::: INFORMATION SUPPLIED

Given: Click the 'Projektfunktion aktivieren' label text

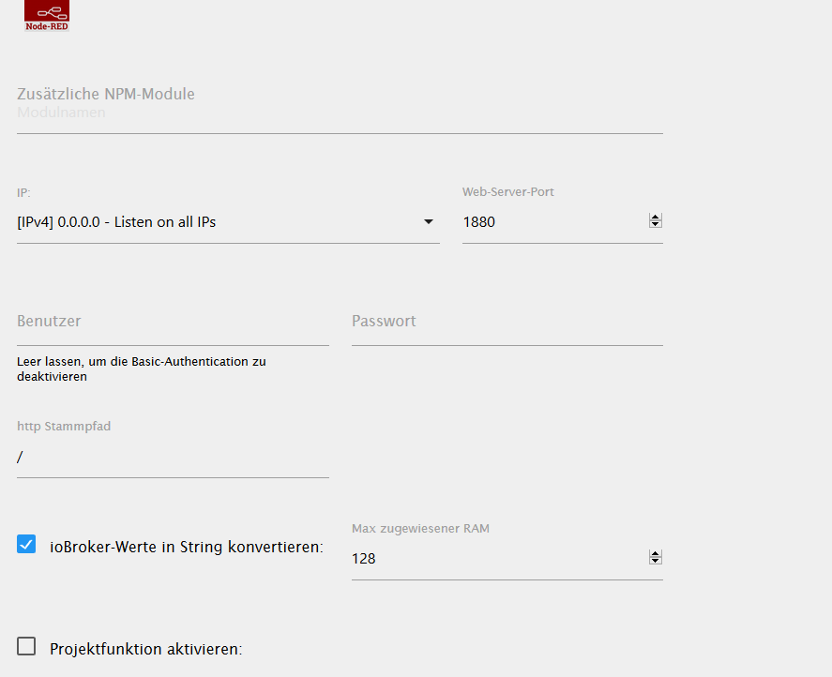Looking at the screenshot, I should (x=145, y=649).
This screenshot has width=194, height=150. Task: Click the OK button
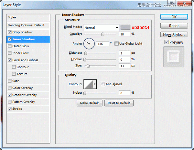[174, 17]
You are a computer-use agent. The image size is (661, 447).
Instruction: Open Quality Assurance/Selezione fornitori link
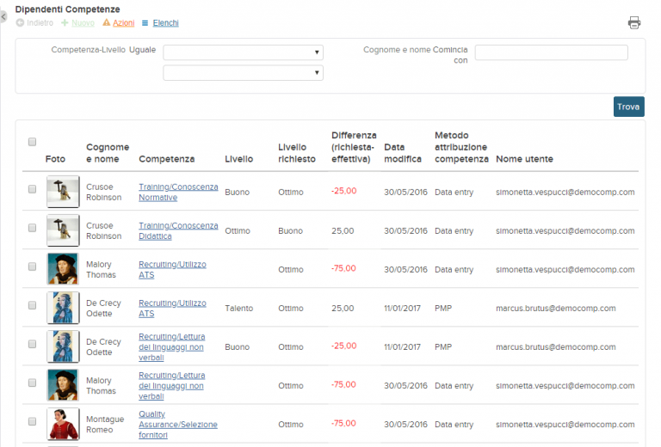point(178,425)
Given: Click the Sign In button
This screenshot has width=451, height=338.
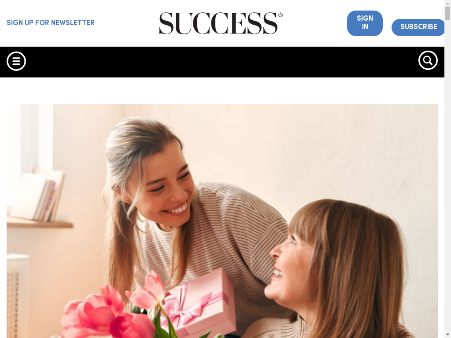Looking at the screenshot, I should pos(365,23).
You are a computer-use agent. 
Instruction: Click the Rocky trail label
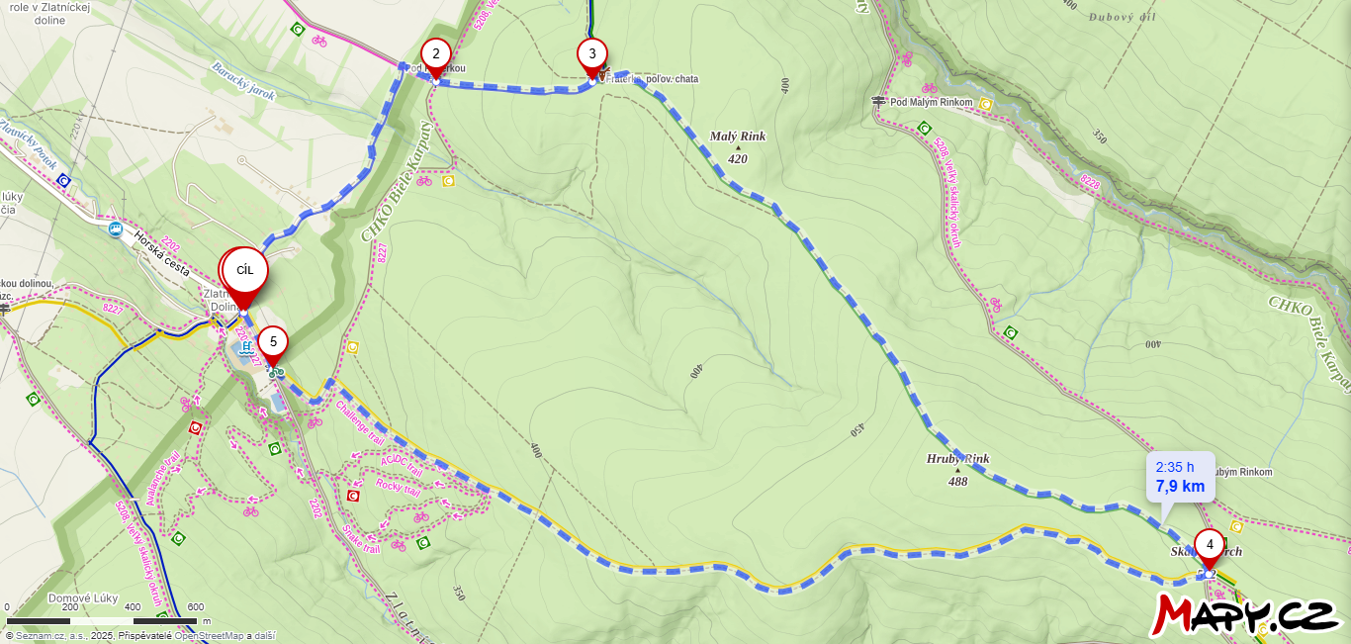[399, 487]
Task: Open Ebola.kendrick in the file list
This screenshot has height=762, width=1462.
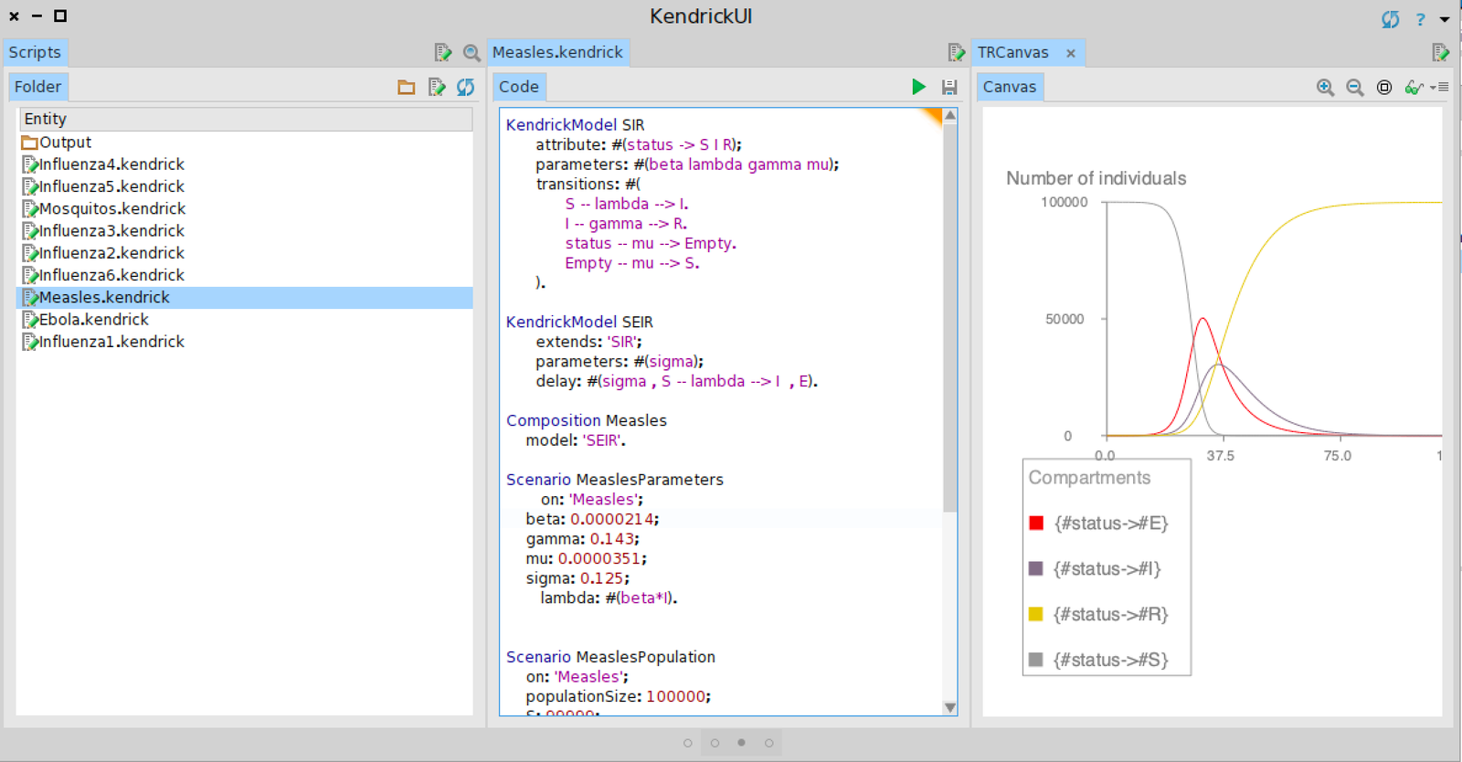Action: tap(93, 320)
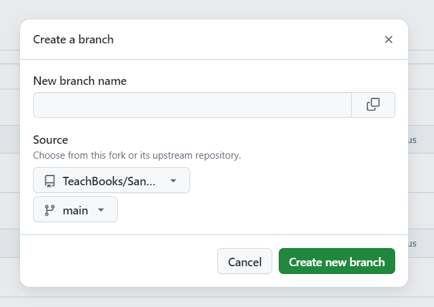The width and height of the screenshot is (434, 307).
Task: Click the "New branch name" label
Action: (80, 81)
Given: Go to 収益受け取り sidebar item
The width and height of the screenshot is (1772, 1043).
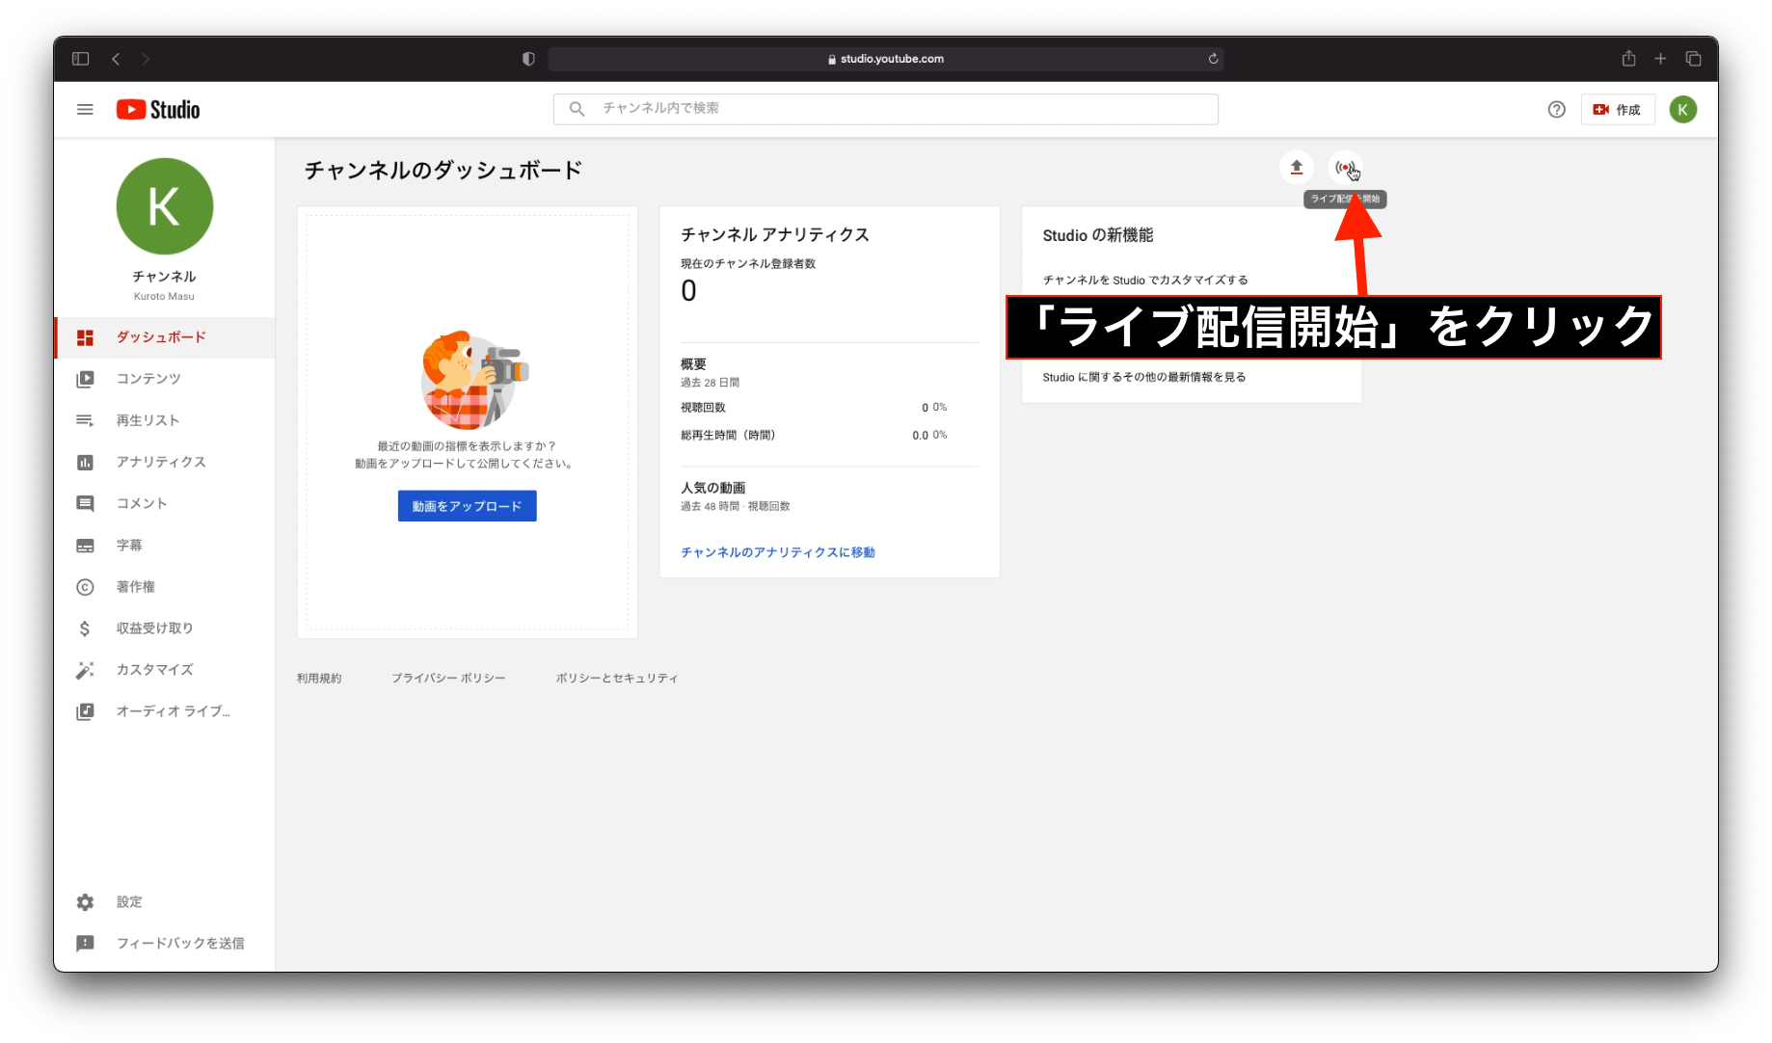Looking at the screenshot, I should point(154,628).
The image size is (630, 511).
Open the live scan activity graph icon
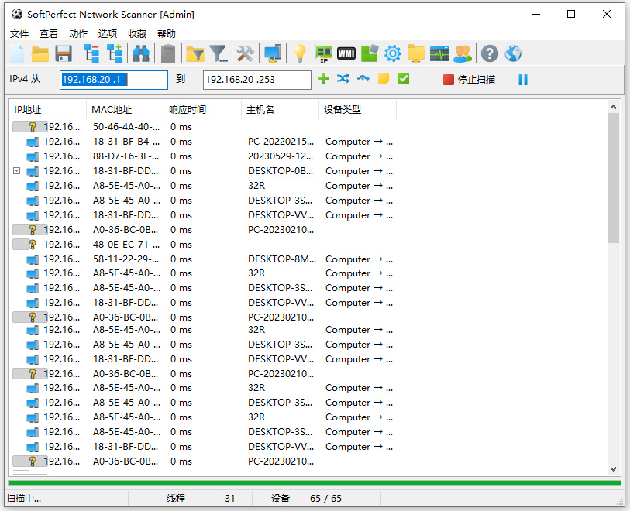coord(440,53)
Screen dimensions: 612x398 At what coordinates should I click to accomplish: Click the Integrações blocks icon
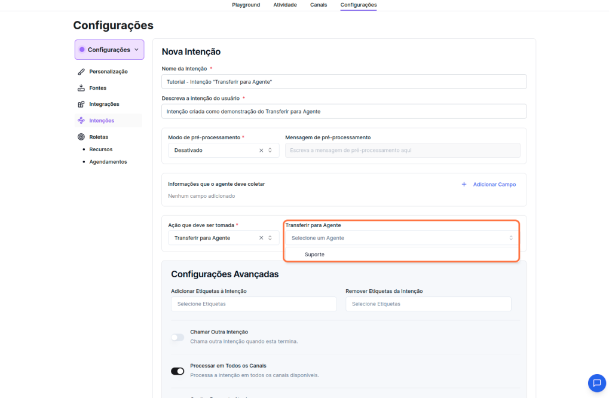(x=81, y=104)
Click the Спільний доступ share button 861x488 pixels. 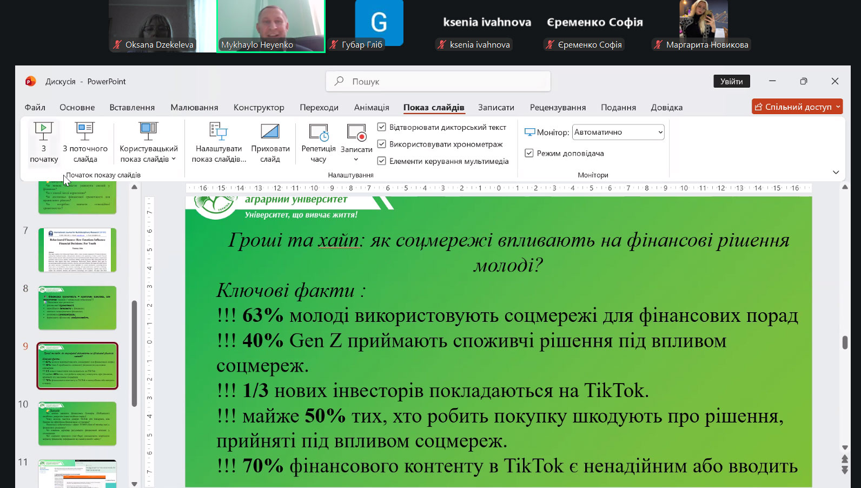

::::::

→ WORK REQUIRED
In your copy of the material, every word must match and no image should appear.

→ ANSWER AREA
Given: Click the 'Projektfunktion aktivieren' label text

Looking at the screenshot, I should (x=145, y=649).
This screenshot has width=194, height=150. Task: Click the OK button
[174, 17]
You are a computer-use agent. The image size is (661, 447).
Instruction: Open Quality Assurance/Selezione fornitori link
point(178,425)
Given: Click the Sign In button
This screenshot has width=451, height=338.
Looking at the screenshot, I should pos(365,23).
You are a computer-use agent. 
Instruction: Click the Rocky trail label
[399, 487]
Task: Open Ebola.kendrick in the file list
This screenshot has height=762, width=1462.
Action: tap(93, 320)
The width and height of the screenshot is (434, 307).
Task: Click the "New branch name" label
Action: (80, 81)
Given: Go to 収益受け取り sidebar item
The width and height of the screenshot is (1772, 1043).
Looking at the screenshot, I should point(154,628).
The image size is (630, 511).
Open the live scan activity graph icon
coord(440,53)
Screen dimensions: 612x398 At what coordinates should I click to accomplish: Click the Integrações blocks icon
(x=81, y=104)
Click the Спільний доступ share button 861x488 pixels. 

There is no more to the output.